▶ [Try it]:
What you return should be the lines from the first line of the records below through the line holding "Click ファイル選択 to choose CSV files", unchanged.

Records from a collection:
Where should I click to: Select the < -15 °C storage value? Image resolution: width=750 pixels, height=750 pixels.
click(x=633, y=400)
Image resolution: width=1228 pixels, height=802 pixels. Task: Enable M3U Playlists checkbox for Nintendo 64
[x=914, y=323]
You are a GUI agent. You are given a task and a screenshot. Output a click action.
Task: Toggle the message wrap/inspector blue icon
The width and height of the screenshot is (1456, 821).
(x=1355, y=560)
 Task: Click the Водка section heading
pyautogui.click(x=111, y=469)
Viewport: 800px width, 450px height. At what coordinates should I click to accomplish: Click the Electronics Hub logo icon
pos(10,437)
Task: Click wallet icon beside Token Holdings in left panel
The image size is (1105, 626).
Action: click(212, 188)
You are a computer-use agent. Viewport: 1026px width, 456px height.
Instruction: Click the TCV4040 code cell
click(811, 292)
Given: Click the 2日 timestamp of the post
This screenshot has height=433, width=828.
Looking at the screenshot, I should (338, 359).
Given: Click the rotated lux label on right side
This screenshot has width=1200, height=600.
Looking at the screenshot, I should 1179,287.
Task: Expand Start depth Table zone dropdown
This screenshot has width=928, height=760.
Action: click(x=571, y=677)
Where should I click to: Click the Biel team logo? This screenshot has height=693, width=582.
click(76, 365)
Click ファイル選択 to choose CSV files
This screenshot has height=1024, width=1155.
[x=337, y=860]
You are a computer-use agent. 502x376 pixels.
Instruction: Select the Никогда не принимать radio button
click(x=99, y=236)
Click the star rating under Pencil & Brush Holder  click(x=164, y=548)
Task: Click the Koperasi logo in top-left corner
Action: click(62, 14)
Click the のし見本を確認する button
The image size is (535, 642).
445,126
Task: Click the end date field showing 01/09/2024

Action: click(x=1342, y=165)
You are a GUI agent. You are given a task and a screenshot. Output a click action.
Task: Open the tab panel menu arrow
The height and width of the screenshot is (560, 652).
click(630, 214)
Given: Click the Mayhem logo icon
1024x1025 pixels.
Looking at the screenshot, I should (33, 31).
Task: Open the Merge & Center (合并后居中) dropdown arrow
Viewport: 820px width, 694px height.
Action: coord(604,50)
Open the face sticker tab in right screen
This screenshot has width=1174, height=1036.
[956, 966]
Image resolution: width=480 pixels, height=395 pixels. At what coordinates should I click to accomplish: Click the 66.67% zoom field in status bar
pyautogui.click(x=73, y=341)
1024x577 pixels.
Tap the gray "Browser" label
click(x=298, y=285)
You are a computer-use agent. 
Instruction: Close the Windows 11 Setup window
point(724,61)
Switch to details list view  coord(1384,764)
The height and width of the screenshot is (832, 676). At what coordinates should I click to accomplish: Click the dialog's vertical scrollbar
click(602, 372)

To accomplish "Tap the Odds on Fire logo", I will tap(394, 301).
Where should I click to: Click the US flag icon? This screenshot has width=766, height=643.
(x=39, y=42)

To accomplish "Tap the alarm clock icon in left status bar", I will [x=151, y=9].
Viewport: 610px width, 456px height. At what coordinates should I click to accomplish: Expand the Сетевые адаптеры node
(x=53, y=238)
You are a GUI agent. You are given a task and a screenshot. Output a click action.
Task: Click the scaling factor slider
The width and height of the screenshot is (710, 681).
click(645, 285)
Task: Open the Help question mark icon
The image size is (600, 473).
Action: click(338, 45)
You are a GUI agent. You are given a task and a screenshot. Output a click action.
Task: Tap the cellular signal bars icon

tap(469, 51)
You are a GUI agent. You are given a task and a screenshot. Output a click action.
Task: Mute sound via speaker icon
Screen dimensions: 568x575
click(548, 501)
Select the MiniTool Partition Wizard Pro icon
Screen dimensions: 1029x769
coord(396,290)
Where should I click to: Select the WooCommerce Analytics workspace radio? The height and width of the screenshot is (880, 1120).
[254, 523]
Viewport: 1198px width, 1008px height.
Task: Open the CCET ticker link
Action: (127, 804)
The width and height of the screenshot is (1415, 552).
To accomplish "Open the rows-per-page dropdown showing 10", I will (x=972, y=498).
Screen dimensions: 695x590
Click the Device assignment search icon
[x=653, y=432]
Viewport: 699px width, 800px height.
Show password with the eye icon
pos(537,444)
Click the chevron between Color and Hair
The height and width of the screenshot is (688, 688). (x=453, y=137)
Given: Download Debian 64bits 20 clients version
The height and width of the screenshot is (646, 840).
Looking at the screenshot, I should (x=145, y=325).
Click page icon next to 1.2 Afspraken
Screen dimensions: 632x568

▶ [Problem solution]:
Where should I click to: Select the < -15 °C storage value? Image resolution: width=750 pixels, height=750 pixels.
click(x=633, y=400)
Image resolution: width=1228 pixels, height=802 pixels. Task: Enable M3U Playlists checkbox for Nintendo 64
[x=914, y=323]
You are a GUI agent. You are given a task and a screenshot. Output a click action.
Task: Toggle the message wrap/inspector blue icon
The width and height of the screenshot is (1456, 821).
(x=1355, y=560)
 Task: Click the Водка section heading
pyautogui.click(x=111, y=469)
Viewport: 800px width, 450px height. At what coordinates should I click to accomplish: Click the Electronics Hub logo icon
pos(10,437)
Task: Click wallet icon beside Token Holdings in left panel
The image size is (1105, 626).
Action: click(212, 188)
You are a computer-use agent. Viewport: 1026px width, 456px height.
Instruction: Click the TCV4040 code cell
click(811, 292)
Given: Click the 2日 timestamp of the post
This screenshot has height=433, width=828.
Looking at the screenshot, I should (338, 359).
Given: Click the rotated lux label on right side
This screenshot has width=1200, height=600.
Looking at the screenshot, I should 1179,287.
Task: Expand Start depth Table zone dropdown
This screenshot has width=928, height=760.
Action: click(x=571, y=677)
Where should I click to: Click the Biel team logo? This screenshot has height=693, width=582.
click(76, 365)
Click ファイル選択 to choose CSV files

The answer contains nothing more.